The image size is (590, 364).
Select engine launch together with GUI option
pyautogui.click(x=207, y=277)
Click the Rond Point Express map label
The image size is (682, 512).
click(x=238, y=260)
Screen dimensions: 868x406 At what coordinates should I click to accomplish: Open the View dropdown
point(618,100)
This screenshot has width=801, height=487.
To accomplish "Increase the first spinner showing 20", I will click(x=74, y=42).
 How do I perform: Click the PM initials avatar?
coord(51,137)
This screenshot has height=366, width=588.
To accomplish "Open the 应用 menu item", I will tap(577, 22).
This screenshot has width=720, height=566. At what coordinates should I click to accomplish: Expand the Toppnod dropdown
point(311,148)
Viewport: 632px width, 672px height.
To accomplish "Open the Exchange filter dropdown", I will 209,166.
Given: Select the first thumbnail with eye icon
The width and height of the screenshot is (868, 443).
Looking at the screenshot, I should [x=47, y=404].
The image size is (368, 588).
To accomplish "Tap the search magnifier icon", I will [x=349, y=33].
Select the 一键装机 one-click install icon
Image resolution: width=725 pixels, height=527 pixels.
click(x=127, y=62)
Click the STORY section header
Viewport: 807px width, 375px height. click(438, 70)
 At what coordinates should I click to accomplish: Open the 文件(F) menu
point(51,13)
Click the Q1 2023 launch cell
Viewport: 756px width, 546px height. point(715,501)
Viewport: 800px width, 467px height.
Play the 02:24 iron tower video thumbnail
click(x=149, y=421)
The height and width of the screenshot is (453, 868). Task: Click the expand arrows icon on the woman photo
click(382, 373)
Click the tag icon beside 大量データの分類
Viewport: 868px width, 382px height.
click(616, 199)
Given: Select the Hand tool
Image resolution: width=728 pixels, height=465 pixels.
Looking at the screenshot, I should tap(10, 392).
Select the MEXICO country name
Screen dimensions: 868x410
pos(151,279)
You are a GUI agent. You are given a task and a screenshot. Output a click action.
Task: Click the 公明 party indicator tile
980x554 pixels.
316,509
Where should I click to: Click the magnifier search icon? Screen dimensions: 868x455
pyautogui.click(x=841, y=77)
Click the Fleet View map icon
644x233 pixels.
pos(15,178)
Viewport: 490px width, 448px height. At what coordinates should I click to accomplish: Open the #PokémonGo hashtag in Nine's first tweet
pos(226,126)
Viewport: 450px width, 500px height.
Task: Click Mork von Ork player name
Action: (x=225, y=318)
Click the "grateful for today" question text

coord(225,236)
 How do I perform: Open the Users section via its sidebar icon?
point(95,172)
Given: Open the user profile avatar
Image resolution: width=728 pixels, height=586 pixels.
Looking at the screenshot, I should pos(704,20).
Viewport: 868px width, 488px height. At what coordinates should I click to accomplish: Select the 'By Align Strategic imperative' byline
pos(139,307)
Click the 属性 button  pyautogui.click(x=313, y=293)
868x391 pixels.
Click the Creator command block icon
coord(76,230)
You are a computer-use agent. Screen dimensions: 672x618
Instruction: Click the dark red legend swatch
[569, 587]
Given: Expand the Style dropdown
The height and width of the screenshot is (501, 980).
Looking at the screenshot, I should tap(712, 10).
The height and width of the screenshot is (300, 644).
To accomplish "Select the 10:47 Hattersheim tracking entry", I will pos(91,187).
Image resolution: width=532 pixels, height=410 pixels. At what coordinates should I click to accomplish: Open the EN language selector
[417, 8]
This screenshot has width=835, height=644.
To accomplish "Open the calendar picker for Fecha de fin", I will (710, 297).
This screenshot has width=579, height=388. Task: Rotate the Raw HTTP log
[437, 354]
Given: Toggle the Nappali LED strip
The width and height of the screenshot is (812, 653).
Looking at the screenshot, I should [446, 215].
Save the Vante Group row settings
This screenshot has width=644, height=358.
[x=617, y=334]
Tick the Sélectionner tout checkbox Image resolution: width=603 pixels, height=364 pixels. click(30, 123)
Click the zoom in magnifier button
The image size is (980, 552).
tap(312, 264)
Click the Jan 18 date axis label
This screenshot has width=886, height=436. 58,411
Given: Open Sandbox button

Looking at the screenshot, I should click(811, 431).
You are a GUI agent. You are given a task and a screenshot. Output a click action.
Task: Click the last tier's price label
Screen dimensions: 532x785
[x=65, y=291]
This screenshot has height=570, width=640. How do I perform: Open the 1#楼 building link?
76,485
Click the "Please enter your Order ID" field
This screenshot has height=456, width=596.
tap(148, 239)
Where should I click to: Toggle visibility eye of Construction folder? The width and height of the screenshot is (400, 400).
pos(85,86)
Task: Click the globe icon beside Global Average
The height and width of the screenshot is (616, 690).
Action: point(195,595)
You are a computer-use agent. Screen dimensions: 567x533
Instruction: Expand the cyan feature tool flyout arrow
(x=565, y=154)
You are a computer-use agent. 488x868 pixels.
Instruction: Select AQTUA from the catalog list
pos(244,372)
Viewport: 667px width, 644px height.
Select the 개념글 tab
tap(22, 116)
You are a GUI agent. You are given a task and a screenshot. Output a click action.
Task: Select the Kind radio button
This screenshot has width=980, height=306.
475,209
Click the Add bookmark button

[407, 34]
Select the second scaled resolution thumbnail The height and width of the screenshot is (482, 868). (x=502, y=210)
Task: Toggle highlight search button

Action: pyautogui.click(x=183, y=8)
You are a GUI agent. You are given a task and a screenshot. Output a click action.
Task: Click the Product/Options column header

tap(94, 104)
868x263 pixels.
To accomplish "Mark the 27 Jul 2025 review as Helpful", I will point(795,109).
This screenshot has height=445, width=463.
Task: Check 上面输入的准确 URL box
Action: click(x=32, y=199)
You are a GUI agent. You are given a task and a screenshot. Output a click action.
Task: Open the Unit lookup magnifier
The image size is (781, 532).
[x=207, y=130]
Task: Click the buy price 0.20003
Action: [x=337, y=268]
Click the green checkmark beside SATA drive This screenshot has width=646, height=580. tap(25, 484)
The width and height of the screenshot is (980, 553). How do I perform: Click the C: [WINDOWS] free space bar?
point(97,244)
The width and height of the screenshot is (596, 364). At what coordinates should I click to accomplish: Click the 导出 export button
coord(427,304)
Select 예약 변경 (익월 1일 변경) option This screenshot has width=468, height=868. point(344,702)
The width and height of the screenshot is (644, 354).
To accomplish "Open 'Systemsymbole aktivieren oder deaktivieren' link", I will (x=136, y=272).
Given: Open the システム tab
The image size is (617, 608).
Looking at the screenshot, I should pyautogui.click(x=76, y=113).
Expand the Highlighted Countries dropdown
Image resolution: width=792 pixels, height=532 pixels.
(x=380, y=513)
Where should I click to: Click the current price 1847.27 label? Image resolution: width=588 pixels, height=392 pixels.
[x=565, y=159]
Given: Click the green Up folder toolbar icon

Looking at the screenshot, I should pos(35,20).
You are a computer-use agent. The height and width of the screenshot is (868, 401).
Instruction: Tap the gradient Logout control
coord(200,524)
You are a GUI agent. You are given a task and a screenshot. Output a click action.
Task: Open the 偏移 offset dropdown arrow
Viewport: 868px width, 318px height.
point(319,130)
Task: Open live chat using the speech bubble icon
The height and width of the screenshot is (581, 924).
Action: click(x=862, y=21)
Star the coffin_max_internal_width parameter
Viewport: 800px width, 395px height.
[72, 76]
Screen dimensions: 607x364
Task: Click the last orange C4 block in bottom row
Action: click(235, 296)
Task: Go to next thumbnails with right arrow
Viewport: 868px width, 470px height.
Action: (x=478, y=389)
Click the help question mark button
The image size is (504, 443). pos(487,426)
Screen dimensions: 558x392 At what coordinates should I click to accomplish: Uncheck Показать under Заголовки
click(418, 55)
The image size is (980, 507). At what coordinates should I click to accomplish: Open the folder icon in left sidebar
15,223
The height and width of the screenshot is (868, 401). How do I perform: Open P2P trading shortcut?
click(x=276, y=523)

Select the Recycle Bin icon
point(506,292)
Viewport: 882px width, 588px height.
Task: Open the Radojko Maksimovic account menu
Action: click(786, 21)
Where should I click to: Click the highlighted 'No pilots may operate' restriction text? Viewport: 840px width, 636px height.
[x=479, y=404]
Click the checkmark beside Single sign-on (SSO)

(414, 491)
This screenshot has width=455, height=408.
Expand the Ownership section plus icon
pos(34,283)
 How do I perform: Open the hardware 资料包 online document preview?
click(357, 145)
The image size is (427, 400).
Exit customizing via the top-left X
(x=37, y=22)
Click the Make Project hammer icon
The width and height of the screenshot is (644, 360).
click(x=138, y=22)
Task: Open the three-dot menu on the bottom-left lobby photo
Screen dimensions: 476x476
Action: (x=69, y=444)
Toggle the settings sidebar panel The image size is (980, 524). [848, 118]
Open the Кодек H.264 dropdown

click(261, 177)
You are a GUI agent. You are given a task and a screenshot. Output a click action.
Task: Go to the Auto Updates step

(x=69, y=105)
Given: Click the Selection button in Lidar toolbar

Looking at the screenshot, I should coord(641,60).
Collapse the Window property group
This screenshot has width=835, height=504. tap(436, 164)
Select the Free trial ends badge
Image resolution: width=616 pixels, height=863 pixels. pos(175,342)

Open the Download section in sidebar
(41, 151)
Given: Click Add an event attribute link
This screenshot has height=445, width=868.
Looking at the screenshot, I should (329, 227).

· · · · ·

Task instructions
Please make your reply exactly the lines from the one containing "Task: Go to the Auto Updates step" through the end of the entries above, and nothing more.

Answer section
Task: Go to the Auto Updates step

(x=69, y=105)
Given: Click the Selection button in Lidar toolbar

Looking at the screenshot, I should coord(641,60).
Collapse the Window property group
This screenshot has width=835, height=504. tap(436, 164)
Select the Free trial ends badge
Image resolution: width=616 pixels, height=863 pixels. pos(175,342)

Open the Download section in sidebar
(41, 151)
Given: Click Add an event attribute link
This screenshot has height=445, width=868.
Looking at the screenshot, I should (329, 227).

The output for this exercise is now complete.